Problem statement
Print the data below exactly, but only the lines from the one containing "This screenshot has height=484, width=640." down to the one containing "Click the 解除全体静音", inclusive.
------------------------------------
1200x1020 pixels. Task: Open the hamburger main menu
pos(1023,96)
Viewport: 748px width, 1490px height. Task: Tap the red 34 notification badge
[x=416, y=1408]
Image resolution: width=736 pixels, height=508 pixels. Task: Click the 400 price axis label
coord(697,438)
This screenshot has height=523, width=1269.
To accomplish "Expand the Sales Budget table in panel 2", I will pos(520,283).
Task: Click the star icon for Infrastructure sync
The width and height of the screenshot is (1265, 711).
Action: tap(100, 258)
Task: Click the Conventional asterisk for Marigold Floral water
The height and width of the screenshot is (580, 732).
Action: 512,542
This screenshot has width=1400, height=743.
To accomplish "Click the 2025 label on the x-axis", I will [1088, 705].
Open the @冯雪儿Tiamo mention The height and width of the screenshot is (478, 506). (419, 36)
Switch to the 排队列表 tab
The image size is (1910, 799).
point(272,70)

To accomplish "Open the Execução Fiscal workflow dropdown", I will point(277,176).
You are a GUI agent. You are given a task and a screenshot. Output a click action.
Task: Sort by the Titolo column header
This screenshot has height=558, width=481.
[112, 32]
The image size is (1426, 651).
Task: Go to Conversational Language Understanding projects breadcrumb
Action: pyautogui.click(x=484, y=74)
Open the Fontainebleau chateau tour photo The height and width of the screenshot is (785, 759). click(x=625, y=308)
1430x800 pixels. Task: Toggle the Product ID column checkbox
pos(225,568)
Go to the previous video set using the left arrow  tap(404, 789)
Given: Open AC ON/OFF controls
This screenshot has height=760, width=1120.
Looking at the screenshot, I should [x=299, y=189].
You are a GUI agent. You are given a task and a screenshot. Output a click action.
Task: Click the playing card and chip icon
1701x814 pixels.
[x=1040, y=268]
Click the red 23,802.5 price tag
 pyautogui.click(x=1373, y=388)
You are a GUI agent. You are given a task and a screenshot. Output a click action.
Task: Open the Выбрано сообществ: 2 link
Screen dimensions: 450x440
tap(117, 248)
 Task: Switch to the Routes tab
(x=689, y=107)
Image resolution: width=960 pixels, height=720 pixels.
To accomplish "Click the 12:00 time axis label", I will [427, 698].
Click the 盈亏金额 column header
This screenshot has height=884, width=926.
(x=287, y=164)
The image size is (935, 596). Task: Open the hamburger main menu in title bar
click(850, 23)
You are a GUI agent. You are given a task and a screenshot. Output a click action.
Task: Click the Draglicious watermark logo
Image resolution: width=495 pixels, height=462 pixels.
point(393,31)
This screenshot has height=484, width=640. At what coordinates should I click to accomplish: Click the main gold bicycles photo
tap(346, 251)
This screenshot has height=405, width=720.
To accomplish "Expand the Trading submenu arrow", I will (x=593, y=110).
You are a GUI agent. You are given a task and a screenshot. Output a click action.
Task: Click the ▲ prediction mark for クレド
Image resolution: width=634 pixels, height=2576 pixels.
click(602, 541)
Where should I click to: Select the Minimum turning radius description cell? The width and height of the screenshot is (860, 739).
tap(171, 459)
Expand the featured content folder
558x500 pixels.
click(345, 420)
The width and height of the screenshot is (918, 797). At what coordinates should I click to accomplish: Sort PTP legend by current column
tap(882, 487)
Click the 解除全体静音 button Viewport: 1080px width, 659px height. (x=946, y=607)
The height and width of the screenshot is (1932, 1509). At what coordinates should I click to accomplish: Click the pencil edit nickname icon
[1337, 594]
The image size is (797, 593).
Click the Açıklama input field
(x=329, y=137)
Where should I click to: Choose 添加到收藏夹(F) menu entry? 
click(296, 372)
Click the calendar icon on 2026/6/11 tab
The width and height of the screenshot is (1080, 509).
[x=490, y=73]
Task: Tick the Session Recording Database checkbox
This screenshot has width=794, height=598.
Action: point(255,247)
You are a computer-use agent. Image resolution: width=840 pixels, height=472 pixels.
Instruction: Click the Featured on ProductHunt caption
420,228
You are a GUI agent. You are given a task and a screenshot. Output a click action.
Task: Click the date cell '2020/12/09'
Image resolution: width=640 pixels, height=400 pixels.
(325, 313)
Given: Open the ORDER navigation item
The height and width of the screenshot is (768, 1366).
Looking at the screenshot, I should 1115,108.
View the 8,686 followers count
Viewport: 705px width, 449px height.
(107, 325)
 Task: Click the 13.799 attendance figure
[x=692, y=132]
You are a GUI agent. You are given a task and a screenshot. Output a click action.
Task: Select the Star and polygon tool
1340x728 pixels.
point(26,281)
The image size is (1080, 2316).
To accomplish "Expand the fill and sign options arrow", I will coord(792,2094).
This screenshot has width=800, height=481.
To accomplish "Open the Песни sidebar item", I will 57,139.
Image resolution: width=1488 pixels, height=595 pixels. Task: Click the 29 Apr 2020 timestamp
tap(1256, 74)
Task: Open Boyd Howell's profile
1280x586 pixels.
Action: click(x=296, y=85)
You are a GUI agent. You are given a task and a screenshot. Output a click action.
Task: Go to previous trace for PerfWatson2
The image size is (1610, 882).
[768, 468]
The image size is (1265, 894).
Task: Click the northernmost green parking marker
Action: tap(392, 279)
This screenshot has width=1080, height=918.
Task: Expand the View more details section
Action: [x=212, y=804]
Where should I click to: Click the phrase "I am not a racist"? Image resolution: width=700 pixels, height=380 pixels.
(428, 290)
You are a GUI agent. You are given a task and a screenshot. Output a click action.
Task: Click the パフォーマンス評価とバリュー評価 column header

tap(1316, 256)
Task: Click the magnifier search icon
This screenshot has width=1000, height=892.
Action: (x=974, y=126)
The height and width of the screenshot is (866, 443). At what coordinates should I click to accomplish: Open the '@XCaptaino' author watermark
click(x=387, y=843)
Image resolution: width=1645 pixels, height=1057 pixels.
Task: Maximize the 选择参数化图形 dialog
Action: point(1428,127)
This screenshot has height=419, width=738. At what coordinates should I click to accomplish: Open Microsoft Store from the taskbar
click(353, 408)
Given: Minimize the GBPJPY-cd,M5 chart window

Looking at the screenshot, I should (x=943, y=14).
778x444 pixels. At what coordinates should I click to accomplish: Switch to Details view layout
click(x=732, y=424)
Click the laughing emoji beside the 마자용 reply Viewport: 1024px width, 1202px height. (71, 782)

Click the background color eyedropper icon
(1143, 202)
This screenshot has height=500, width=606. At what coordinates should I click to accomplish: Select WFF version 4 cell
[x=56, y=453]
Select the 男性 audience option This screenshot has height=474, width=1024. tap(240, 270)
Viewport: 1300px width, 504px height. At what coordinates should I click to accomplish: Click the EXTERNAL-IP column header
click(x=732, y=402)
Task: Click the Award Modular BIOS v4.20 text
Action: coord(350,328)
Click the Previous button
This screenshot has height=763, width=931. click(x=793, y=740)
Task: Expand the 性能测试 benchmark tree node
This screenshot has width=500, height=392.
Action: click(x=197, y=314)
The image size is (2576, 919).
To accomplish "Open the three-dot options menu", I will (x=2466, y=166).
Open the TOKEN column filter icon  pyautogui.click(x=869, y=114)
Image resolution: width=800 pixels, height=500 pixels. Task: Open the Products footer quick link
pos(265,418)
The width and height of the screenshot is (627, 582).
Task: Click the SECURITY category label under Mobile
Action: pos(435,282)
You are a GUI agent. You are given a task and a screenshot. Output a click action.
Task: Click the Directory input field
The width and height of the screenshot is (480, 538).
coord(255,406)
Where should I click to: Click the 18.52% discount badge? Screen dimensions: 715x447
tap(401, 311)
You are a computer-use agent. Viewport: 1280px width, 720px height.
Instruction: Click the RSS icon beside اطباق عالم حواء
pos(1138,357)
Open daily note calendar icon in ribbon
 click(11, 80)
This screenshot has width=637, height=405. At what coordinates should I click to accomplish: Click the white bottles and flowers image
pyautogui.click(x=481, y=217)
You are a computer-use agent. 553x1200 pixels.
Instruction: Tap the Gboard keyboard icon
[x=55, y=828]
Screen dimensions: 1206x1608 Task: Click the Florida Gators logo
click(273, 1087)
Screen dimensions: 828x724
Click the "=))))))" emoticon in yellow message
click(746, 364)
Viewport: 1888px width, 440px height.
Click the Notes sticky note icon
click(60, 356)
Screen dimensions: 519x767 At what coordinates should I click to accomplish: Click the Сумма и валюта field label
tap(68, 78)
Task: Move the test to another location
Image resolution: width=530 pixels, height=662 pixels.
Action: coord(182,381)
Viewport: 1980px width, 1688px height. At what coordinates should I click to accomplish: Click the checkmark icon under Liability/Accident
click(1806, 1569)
------------------------------------
Solution to this problem
This screenshot has height=484, width=640. At what coordinates should I click to accomplish: Click the main gold bicycles photo
tap(346, 251)
This screenshot has height=405, width=720.
To accomplish "Expand the Trading submenu arrow", I will (x=593, y=110).
You are a GUI agent. You are given a task and a screenshot. Output a click action.
Task: Click the ▲ prediction mark for クレド
Image resolution: width=634 pixels, height=2576 pixels.
click(602, 541)
Where should I click to: Select the Minimum turning radius description cell? The width and height of the screenshot is (860, 739).
tap(171, 459)
Expand the featured content folder
558x500 pixels.
click(345, 420)
The width and height of the screenshot is (918, 797). At what coordinates should I click to accomplish: Sort PTP legend by current column
tap(882, 487)
Click the 解除全体静音 button Viewport: 1080px width, 659px height. (x=946, y=607)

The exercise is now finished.